Site advantages & challenges
- Whilst Nokia realised the desirability and benefits of gathering all headquarters staff under a single purpose-designed roof, the headquarters’ proposed location raised a number of challenges, as to get closer to its supply chain meant moving away from the core areas of Beijing; and
- Chiefly, the new out-of-town location would make staff commute between home and office significantly more inconvenient.
- Employees’ access to the everyday amenities found in central Beijing, from supermarkets and restaurants to banks and laundry services, would also be curtailed. Operational security considerations further dictated that the firm’s R&D and business departments be accommodated in physically separate spaces.
As rebalancing the ‘work-life’ equation emerged as an important priority, the building design evolved, in a radically holistic fashion, into an immersive ‘brand experience’.
As lead consultant, project manager and interiors consultant, M Moser Associates worked closely with Nokia to survey and analyse end-user needs and integrate them into a building which would also fully meet the client’s sustainability and operational goals.
The team’s approach was to develop the design from the inside-out, letting the client’s needs and requirements shape the interior volume, and letting these, in turn, determine the building’s exterior form.
The finished structure provides 829,350 square feet of area distributed amongst six floors. Inside, its immediately distinctive feature is a ground-level ‘main street’ with a covered full-height void that divides the building into two distinct halves.
As well as functionally separating Nokia’s R&D and business teams, thus meeting its operational security requirements, the main street acts as a thoroughfare and social space to which staff naturally gravitate. Like its namesake, the ‘main street’ offers a range of amenities and services, including restaurants, convenience shops, a health club, concierge, laundry services, and a ‘wellness room’.
Nokia’s coach network system links the headquarters to key city locations and residential neighbourhoods, providing staff with a comfortable and convenient commute between home and office.

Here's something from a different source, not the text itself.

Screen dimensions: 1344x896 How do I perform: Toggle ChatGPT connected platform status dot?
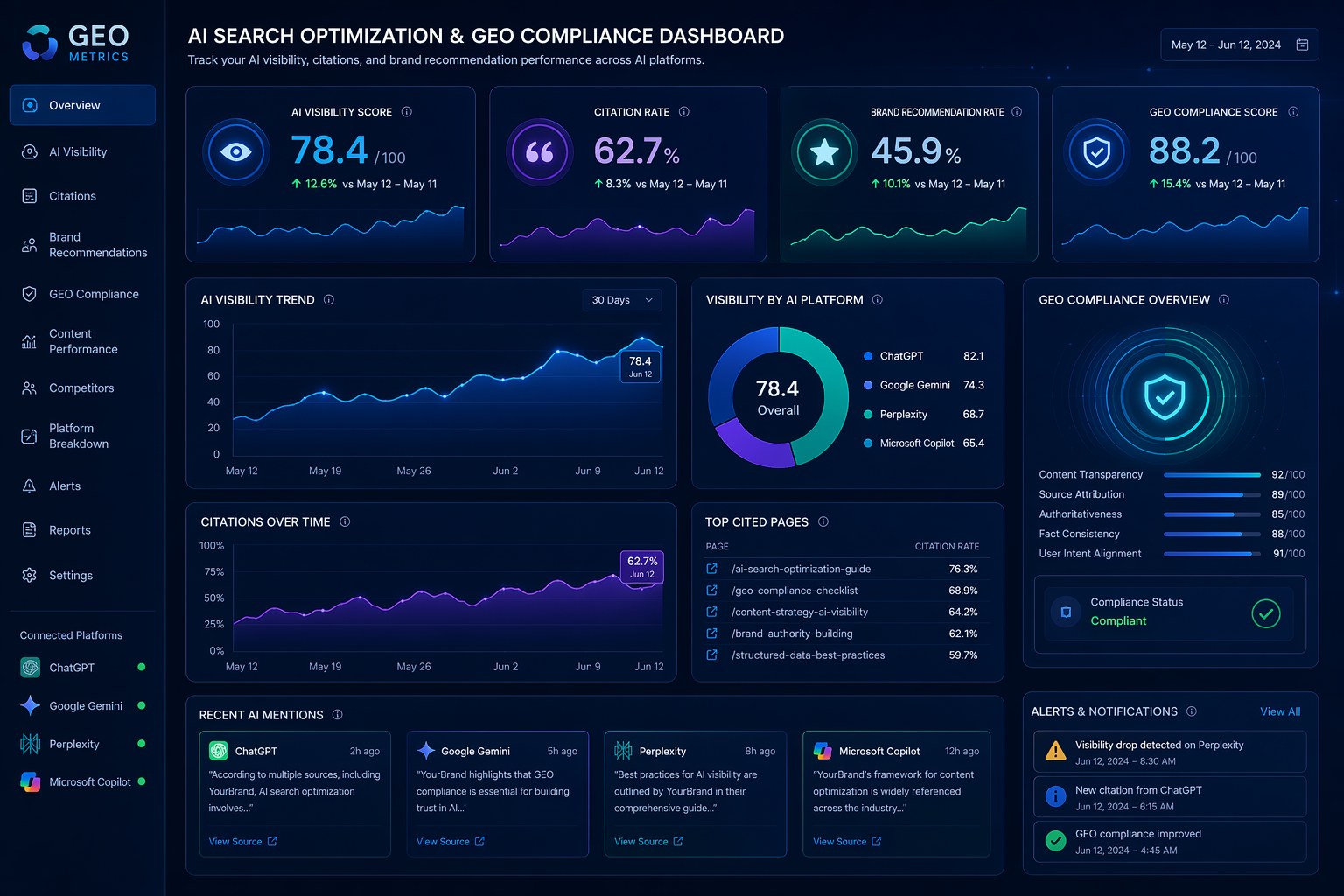point(142,668)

In many ways, the new headquarters became a more convenient place to work than a location in central Beijing. Essentially, rather than bringing the headquarters to the heart of the city, the headquarters brings the city to its heart.

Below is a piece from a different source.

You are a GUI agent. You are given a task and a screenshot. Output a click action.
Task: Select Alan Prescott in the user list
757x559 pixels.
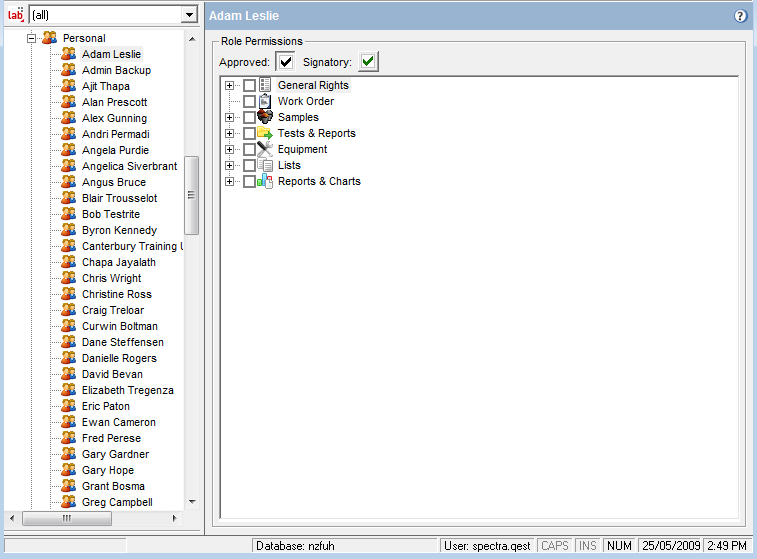(114, 102)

The ‘inside-out’ holistic design approach also helped fulfil the brief’s sustainability goals. The building’s external double-skin glazing effectively insulates the interior, reducing the load on the climate control systems.
Aided by the unobstructed open-plan layout of the offices, the extensive glazing also allows natural light to flood the interiors, reducing dependency on artificial illumination while contributing to a more comfortable working environment.
The addition of low-flow sanitary fixtures also makes the building extremely water-efficient. The Nokia headquarters became the first building in China to be awarded a LEED Gold Certification by the US Green Building Council.